"Je savais ce que le leadership signifiait théoriquement. J'ai appris ce que ça signifiait réellement en mars 2020." Ce témoignage d'un PDG d'une chaîne de distribution de 3 000 personnes résume ce que beaucoup de dirigeants ont vécu ces dernières années : une confrontation avec la réalité du leadership dans des conditions d'incertitude extrême que les formations et les livres de management ne pouvaient pas préparer.
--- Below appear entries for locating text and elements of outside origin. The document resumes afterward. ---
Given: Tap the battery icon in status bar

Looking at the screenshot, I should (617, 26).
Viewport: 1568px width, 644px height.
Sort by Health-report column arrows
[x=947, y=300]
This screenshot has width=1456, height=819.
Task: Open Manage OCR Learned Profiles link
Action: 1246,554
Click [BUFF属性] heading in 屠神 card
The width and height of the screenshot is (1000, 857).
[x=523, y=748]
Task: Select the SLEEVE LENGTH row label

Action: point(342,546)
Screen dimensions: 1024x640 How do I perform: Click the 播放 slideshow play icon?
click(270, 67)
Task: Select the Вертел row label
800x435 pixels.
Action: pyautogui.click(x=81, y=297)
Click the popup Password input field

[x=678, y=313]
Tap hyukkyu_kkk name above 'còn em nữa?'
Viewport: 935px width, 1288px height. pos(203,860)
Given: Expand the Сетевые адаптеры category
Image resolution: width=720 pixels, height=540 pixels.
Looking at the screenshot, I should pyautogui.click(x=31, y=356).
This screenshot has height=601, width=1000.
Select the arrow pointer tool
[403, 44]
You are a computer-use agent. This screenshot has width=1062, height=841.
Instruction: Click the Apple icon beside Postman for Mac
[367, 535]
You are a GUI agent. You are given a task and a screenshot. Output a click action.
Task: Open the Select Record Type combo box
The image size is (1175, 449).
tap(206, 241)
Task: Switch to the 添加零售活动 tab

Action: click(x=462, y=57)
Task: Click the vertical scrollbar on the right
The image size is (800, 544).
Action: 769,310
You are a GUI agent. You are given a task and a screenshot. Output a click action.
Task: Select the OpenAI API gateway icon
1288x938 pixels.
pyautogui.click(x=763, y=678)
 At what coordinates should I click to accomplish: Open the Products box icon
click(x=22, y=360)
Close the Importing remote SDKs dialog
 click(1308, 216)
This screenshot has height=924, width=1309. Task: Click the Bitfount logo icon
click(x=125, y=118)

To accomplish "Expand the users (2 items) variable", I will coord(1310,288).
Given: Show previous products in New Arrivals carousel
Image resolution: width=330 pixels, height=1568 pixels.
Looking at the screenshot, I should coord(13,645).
Le premier enseignement quasi-unanime des dirigeants interrogés est l'importance de la communication en période de crise. Non pas la communication des relations publiques — les messages soigneusement filtrés — mais la communication interne, directe, honnête et fréquente avec les équipes. Les dirigeants qui ont le mieux traversé les crises sont ceux qui ont multiplié les points de contact avec leurs collaborateurs. "J'ai appris qu'en période d'incertitude, les gens préfèrent entendre leur patron dire 'je ne sais pas encore' plutôt que de ne rien entendre du tout."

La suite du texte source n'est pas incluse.